Dr Pamela Robinson & Professor Alan Smithers

Dr Pamela Robinson & Professor Alan Smithers

In their fourth report on physics in schools, Supply and Retention of Teachers, published on 30 June 2008 by the Carmichael Press, Professor Alan Smithers and Dr Pamela Robinson of the Centre for Education and Employment Research question whether the physics GCSE entitlement promised for September 2008 is achievable. The government has already retreated from making it statutory. There also has to be doubt over whether the target for a quarter of school science teachers to be physics specialists by 2014 will be met.

In the latest year for which complete statistics are available, 2005-06, 26 per cent more physics teachers left than were replaced by physics specialists. Applications to physics teacher training are currently down 27 per cent on last year. Physics is at the sharp end, but teacher training applications generally have fallen by ten per cent as tuition fees begin to bite.

Data from the Graduate Teacher Training Registry show that while physicists comprised 30 per cent of science teacher trainees in 1983, by 2007 the proportion had fallen to just 12 per cent.

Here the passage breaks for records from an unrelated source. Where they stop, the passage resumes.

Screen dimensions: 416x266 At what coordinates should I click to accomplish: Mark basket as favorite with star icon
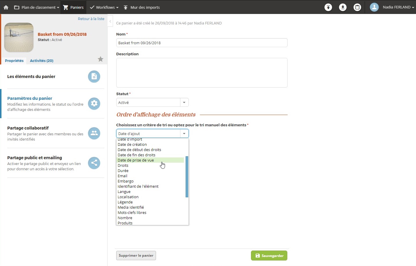tap(101, 59)
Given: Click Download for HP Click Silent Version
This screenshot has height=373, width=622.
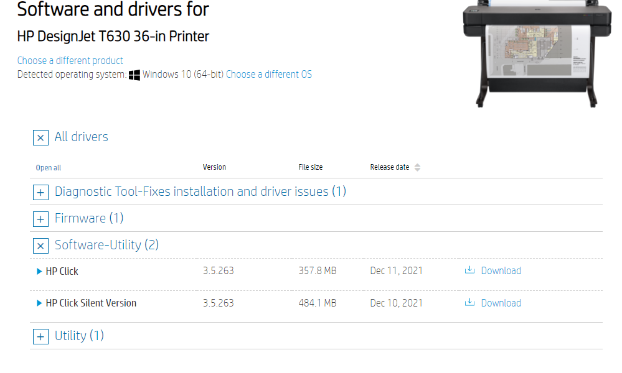Looking at the screenshot, I should pyautogui.click(x=501, y=303).
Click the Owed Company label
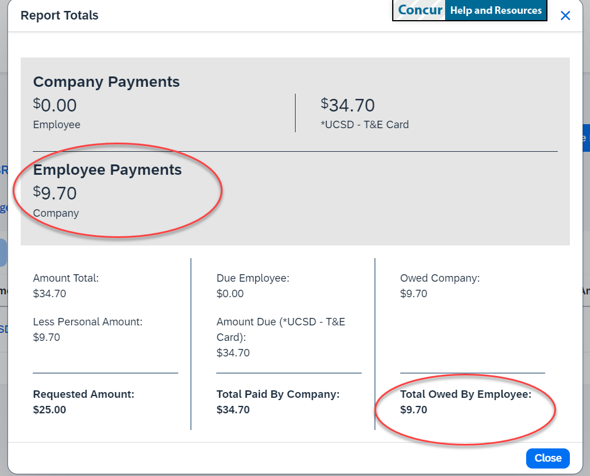Viewport: 590px width, 476px height. (440, 278)
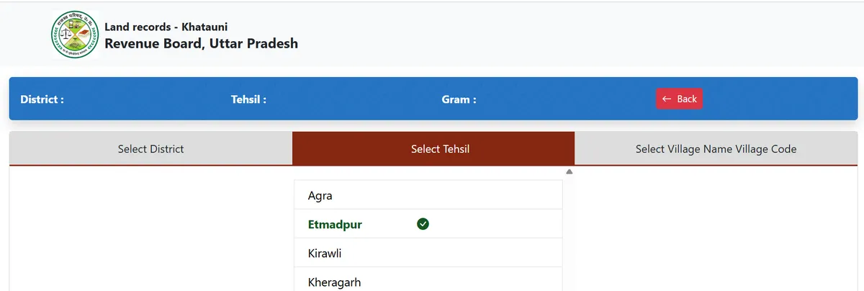
Task: Click the Tehsil label in blue bar
Action: 248,99

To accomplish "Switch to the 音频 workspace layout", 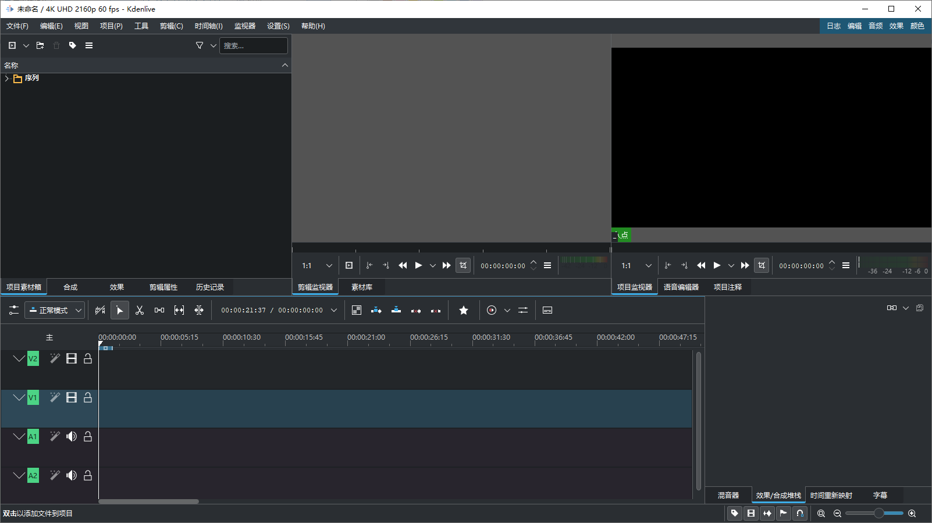I will pyautogui.click(x=875, y=26).
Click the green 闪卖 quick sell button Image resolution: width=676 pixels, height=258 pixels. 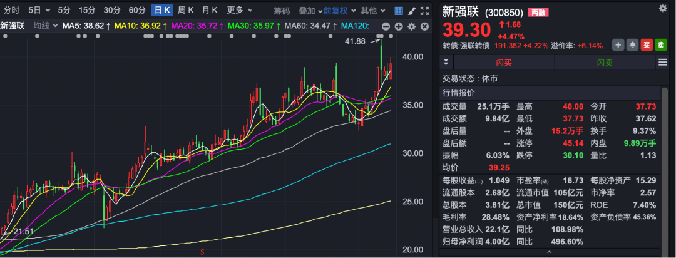click(x=605, y=62)
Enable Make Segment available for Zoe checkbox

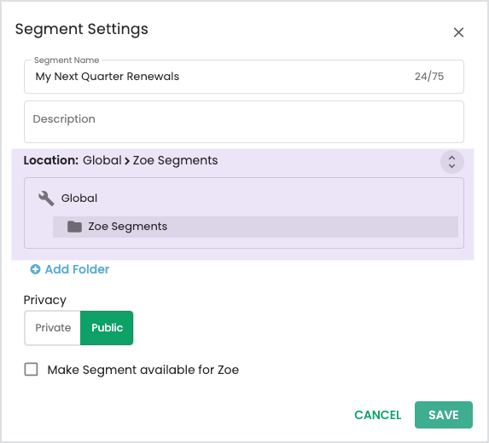[x=32, y=370]
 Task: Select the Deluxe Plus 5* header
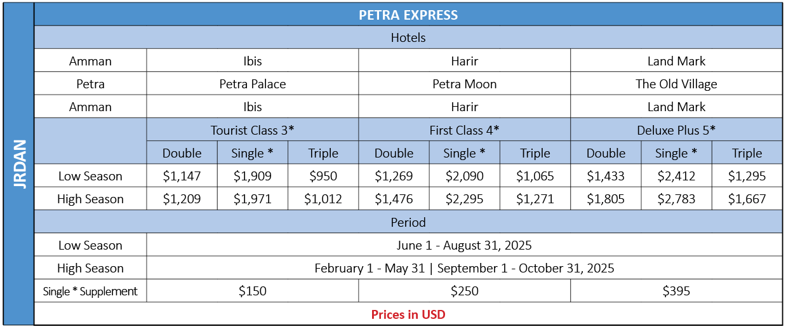[x=677, y=130]
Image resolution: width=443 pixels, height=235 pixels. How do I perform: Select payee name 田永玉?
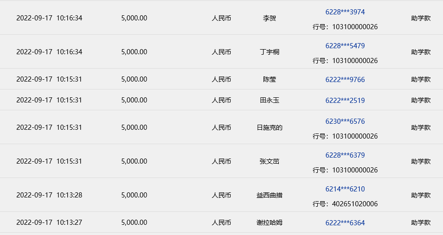270,100
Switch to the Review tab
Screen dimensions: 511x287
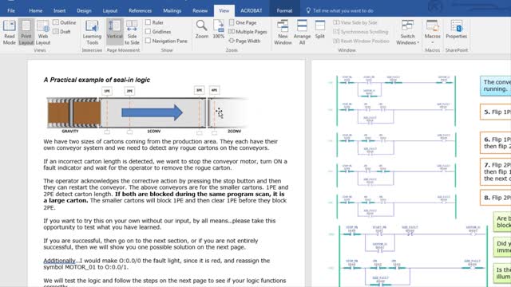[200, 10]
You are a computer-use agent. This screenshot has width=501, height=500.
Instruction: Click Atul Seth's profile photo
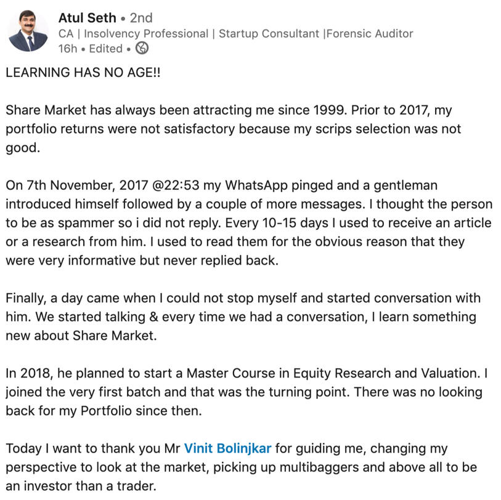coord(28,31)
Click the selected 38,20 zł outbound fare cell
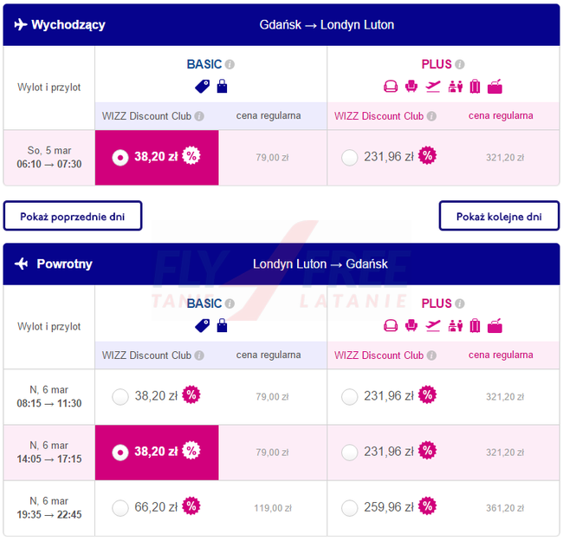563x541 pixels. point(157,157)
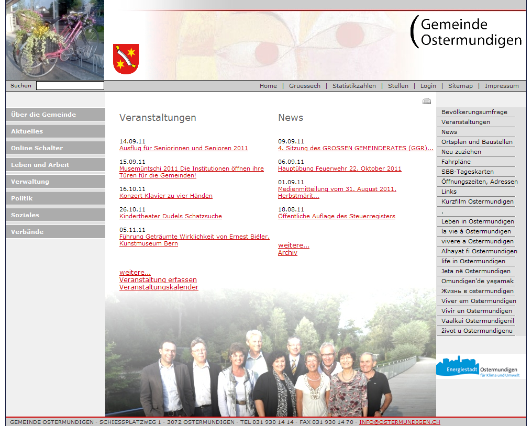This screenshot has width=532, height=426.
Task: Click the bicycle header photo
Action: 55,40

These figures conflict with the most recent censuses of the Training and Development Agency for Schools, which show substantial increases in physics teacher trainees. But an important factor here seems to have been the providers re-classifying general science trainees as physics trainees in response to being paid a premium of £1,000.

The report is based on a re-analysis of national statistics and four specially conducted surveys of admissions tutors, teacher trainees, deployment across schools and leavers.

The report makes five recommendations for improving physics teacher supply and three technical recommendations to straighten the numbers out.

Dr Robinson said, "it is difficult to be sure of the current state of teacher supply because the government's target is hard to pin down and there is wide divergence in the statistics of the different agencies."